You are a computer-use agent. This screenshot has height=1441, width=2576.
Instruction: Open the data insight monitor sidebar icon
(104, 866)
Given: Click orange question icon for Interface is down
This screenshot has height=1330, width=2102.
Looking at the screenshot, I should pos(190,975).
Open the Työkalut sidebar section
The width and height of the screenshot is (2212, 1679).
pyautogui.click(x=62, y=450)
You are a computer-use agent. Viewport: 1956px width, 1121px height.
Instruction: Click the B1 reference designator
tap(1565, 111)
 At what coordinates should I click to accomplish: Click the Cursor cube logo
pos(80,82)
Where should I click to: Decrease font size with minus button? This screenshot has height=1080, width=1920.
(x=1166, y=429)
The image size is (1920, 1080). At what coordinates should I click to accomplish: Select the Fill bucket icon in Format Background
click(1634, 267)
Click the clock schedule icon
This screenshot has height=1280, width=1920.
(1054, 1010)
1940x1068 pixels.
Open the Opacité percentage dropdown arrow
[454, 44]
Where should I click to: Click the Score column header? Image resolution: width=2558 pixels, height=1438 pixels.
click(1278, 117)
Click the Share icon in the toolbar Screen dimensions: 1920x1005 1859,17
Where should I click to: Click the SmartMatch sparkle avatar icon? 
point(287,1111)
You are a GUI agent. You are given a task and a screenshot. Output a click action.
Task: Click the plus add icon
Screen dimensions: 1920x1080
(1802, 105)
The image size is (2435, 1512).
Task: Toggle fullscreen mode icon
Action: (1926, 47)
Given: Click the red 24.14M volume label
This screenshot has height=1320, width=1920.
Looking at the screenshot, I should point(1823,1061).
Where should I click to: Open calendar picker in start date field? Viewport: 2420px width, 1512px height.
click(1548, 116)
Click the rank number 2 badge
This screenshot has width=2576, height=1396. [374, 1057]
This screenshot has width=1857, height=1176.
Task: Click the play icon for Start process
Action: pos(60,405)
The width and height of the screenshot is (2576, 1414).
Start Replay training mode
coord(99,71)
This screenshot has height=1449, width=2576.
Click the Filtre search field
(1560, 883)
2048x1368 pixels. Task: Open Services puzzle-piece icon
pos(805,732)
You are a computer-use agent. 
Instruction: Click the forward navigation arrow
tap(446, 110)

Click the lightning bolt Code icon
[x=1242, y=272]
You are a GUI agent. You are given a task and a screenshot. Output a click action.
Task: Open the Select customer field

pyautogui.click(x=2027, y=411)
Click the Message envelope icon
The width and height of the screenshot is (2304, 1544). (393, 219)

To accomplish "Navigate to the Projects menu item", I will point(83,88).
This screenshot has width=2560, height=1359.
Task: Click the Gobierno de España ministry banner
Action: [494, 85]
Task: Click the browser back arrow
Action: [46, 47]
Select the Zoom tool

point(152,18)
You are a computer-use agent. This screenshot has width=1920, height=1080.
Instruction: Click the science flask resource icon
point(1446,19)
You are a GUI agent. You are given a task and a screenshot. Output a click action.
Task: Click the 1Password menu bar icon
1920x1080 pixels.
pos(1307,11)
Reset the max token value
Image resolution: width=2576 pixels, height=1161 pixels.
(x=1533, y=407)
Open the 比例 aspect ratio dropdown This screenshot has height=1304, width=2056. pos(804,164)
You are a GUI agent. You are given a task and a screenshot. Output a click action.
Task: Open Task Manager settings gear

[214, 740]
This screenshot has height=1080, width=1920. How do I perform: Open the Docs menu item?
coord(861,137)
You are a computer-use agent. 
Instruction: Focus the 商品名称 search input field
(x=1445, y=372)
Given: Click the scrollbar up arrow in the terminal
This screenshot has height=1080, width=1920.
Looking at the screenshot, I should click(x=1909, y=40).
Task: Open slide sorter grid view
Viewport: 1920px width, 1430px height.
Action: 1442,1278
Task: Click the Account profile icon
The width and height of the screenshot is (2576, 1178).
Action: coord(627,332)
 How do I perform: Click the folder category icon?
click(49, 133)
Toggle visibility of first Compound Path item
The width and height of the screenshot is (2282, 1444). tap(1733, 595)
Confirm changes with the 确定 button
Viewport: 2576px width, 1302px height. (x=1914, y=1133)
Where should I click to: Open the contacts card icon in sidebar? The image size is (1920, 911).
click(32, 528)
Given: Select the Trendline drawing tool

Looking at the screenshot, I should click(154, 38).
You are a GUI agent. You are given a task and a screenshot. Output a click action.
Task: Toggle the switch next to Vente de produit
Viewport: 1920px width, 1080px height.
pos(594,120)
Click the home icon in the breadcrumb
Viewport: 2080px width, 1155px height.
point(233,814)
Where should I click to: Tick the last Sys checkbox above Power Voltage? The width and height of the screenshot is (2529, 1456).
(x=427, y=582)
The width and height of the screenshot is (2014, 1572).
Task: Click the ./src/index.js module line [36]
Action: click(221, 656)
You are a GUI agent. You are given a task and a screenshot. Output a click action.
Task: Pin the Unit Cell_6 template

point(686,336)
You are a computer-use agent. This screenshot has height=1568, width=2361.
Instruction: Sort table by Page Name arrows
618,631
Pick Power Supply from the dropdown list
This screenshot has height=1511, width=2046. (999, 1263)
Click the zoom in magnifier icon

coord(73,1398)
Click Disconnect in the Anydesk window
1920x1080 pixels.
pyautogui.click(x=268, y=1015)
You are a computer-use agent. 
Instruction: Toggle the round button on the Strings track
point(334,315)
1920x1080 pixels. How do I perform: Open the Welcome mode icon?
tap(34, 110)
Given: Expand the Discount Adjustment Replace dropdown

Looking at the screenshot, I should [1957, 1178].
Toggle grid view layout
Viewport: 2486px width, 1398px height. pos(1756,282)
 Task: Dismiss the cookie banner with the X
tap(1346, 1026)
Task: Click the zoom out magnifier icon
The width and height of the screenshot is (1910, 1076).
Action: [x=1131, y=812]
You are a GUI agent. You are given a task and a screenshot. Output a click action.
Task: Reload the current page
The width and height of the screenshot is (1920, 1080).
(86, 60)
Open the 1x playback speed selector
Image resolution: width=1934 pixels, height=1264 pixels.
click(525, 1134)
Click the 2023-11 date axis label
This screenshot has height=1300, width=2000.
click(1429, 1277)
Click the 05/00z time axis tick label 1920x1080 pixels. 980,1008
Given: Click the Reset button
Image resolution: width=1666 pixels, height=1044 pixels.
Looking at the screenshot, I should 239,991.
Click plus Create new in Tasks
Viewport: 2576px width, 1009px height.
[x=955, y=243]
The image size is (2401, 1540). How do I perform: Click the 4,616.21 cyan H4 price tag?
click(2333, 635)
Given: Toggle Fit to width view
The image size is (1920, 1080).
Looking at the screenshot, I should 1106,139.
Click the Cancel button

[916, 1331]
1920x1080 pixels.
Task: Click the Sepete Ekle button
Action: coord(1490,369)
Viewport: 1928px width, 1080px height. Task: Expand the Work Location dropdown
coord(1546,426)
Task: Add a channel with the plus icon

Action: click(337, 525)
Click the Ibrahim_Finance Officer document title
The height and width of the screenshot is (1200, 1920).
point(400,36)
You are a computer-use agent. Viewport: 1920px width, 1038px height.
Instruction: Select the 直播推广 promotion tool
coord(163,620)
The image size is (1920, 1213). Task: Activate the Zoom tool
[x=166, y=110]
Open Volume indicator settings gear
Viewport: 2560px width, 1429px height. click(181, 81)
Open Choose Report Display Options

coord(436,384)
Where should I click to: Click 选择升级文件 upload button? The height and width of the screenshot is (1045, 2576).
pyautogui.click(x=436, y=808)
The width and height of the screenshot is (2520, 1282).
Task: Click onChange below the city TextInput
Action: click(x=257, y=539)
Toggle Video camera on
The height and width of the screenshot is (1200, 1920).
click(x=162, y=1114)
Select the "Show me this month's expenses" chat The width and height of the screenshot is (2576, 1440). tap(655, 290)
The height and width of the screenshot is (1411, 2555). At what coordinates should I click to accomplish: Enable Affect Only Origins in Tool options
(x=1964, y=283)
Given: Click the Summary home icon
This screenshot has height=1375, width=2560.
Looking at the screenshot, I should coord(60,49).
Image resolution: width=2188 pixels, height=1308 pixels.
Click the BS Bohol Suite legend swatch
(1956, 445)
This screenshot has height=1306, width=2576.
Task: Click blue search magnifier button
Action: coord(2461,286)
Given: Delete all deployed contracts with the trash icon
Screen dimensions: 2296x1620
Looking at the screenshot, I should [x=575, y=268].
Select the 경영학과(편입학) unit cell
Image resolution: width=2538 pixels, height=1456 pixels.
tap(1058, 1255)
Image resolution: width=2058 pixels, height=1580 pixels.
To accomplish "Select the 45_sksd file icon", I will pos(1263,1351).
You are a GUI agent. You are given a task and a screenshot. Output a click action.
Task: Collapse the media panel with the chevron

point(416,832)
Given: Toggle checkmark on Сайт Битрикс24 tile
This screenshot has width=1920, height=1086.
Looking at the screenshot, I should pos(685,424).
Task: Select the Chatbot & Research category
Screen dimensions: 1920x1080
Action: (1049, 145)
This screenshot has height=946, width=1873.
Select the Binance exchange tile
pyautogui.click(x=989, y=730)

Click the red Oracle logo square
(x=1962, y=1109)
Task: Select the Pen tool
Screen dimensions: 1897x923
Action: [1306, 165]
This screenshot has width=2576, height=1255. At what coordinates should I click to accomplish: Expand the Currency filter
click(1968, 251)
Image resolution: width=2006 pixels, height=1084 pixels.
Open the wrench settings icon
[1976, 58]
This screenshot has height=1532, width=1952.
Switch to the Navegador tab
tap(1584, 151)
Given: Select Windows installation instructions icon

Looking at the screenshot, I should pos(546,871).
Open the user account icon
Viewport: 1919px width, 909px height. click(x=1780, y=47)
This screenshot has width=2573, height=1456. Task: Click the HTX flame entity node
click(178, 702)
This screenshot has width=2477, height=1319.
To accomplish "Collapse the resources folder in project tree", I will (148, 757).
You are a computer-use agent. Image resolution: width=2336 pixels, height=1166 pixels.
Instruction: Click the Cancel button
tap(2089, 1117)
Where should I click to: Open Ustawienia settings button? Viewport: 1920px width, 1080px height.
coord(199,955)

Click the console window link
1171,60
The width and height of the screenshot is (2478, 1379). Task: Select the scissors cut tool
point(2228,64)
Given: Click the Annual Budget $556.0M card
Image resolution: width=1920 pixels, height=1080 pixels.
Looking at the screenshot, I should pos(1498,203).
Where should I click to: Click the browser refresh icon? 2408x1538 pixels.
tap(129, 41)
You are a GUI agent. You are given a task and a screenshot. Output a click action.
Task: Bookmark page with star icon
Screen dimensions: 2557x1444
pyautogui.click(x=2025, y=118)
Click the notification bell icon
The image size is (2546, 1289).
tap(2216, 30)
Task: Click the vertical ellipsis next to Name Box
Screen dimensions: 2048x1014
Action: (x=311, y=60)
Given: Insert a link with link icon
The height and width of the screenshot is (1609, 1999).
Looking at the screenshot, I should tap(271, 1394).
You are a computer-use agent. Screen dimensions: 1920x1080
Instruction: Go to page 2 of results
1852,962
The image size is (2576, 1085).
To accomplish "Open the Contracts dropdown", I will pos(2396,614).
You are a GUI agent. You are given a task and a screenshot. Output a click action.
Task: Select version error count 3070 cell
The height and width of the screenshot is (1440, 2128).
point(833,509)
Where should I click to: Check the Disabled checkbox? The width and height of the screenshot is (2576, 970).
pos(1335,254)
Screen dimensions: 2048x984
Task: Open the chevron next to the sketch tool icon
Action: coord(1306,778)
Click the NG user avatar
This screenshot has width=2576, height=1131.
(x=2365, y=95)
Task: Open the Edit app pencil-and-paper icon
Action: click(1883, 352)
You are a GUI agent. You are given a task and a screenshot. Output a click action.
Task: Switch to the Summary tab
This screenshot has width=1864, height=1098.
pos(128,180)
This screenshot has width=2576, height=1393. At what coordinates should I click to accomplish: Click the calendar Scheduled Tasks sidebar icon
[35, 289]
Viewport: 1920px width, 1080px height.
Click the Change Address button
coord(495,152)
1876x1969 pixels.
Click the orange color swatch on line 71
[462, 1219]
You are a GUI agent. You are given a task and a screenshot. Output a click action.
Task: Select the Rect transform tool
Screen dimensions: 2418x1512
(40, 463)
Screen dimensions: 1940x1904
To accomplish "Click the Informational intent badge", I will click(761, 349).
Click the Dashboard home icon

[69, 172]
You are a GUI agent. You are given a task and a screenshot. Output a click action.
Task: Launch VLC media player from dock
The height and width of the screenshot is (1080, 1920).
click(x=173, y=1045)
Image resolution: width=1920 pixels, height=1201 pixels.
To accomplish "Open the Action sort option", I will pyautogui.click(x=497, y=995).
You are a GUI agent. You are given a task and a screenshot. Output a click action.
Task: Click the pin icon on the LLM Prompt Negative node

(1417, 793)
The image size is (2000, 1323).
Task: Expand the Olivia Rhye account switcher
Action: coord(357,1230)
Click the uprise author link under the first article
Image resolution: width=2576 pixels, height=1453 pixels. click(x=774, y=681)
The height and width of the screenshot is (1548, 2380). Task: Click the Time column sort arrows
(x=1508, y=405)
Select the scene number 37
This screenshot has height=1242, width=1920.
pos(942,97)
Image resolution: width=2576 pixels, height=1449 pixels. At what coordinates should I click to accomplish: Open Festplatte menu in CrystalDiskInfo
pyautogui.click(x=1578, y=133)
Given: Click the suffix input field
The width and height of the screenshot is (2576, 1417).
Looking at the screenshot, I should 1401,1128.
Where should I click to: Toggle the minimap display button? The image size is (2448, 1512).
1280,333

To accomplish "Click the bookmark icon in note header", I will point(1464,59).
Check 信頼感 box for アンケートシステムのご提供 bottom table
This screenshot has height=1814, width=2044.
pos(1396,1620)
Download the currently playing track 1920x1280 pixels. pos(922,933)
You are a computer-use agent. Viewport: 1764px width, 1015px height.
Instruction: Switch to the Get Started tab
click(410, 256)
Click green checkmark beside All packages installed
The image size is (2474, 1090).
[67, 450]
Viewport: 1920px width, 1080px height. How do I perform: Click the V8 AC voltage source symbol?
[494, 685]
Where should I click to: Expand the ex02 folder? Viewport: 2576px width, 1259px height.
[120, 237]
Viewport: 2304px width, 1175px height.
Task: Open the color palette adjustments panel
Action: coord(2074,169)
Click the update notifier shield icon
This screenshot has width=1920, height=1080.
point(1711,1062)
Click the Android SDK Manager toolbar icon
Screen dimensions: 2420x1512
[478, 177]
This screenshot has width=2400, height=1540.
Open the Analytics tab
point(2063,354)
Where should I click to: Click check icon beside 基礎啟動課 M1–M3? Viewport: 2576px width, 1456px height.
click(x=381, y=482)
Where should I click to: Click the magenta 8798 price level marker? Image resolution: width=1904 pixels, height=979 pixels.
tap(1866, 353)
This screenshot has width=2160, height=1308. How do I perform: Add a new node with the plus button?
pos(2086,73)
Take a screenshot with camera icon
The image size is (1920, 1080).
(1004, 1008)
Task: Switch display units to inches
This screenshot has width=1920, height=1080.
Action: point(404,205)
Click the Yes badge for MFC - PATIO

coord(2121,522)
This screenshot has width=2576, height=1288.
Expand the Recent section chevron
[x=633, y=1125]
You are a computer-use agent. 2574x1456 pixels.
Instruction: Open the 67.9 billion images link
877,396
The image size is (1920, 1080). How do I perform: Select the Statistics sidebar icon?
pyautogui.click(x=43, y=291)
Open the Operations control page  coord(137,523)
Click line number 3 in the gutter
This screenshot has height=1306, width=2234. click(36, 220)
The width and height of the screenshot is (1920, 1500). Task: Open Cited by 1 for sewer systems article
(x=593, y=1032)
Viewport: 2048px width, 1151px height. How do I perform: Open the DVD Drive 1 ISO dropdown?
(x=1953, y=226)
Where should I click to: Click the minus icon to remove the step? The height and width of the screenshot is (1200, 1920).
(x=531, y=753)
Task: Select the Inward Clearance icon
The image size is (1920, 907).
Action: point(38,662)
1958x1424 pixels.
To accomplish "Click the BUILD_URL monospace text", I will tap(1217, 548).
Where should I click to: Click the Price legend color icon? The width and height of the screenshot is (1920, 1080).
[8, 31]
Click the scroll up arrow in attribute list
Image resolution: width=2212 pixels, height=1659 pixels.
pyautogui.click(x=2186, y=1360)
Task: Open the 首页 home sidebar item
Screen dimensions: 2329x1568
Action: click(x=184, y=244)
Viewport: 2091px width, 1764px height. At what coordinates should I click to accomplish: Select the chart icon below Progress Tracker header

# # #

§ **Directions**: Look above for the line with "1876x1969 pixels." and the line with "You are a computer-use agent. Viewport: 1764px". Retype those two lines and every line between them exactly, adding nothing.

§ **Written solution**:
1876x1969 pixels.
Click the orange color swatch on line 71
[462, 1219]
You are a GUI agent. You are given a task and a screenshot. Output a click action.
Task: Select the Rect transform tool
Screen dimensions: 2418x1512
(40, 463)
Screen dimensions: 1940x1904
To accomplish "Click the Informational intent badge", I will click(761, 349).
Click the Dashboard home icon

[69, 172]
You are a GUI agent. You are given a task and a screenshot. Output a click action.
Task: Launch VLC media player from dock
The height and width of the screenshot is (1080, 1920).
click(x=173, y=1045)
Image resolution: width=1920 pixels, height=1201 pixels.
To accomplish "Open the Action sort option", I will pyautogui.click(x=497, y=995).
You are a GUI agent. You are given a task and a screenshot. Output a click action.
Task: Click the pin icon on the LLM Prompt Negative node

(1417, 793)
The image size is (2000, 1323).
Task: Expand the Olivia Rhye account switcher
Action: coord(357,1230)
Click the uprise author link under the first article
Image resolution: width=2576 pixels, height=1453 pixels. click(x=774, y=681)
The height and width of the screenshot is (1548, 2380). Task: Click the Time column sort arrows
(x=1508, y=405)
Select the scene number 37
This screenshot has height=1242, width=1920.
pos(942,97)
Image resolution: width=2576 pixels, height=1449 pixels. At what coordinates should I click to accomplish: Open Festplatte menu in CrystalDiskInfo
pyautogui.click(x=1578, y=133)
Given: Click the suffix input field
The width and height of the screenshot is (2576, 1417).
Looking at the screenshot, I should 1401,1128.
Where should I click to: Toggle the minimap display button? The image size is (2448, 1512).
1280,333

To accomplish "Click the bookmark icon in note header", I will point(1464,59).
Check 信頼感 box for アンケートシステムのご提供 bottom table
This screenshot has height=1814, width=2044.
pos(1396,1620)
Download the currently playing track 1920x1280 pixels. pos(922,933)
You are a computer-use agent. Viewport: 1764px width, 1015px height.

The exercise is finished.